Conocí a Fidel Castro, el Comandante, en 1978. Formaba parte
de una delegación española que asistía en Cuba al Congreso Mundial de la
Juventud y los Estudiantes. El Comandante vino a saludarnos y se paró
sorprendido al vernos a media docena de camisa azul. Le saludé brazo en alto y
me estrechó la mano cordialmente: “Sé lo que sois”. Me indicó que mirase la
librería de la casa museo del Ché. Lo hice y en ella estaban unas obras
completas de José Antonio, dedicadas por Antonio de Olano al propio Fidel. Luego
supe que un profesor jesuita, Armando Llorente, había acercado al Comandante a José Antonio, quien afirma de su mejor alumno: “Conmigo cantó el Cara al
sol veinte mil veces y con el brazo en alto”.

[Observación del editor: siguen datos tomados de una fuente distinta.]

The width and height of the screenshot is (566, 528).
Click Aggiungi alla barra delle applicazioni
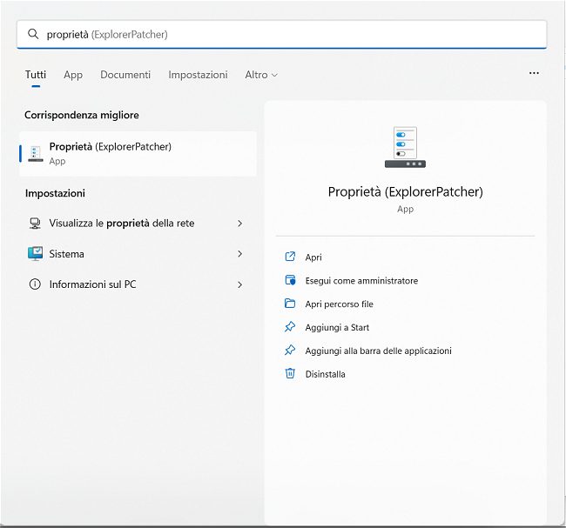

Luego vendría el desembarco del Granma. La larga lucha en la
sierra. La ruptura de la invisibilidad en sus encuentros con periodistas. La
presencia en el presente en los combates contra el gobierno de Batista y la
entrada en La Habana en 1959, con el fusil en alto y un rosario anudado en su
antebrazo. Después llegó la arremetida de Estados Unidos en Playa Girón y la
realpolitik, volviéndose hacia la Unión Soviética por la cercanía a EEUU.
Las banderas rojinegras se convirtieron en estandartes
rojos. Entonces se bajó de Rocinante y tomó la mula de Sancho Panza. Olvidó que
había dicho de su hermano Raúl “no vale
para nada” y sucumbió a los encantos de Moscú.
Remedando al mejicano podemos decir, “pobre Cuba, tan lejos
de Dios y tan cerca de los Estados Unidos”.
Descanse en paz, Comandante, compartimos sueño, enemigo y
orígenes; no partido, ni sistema, ni amigos.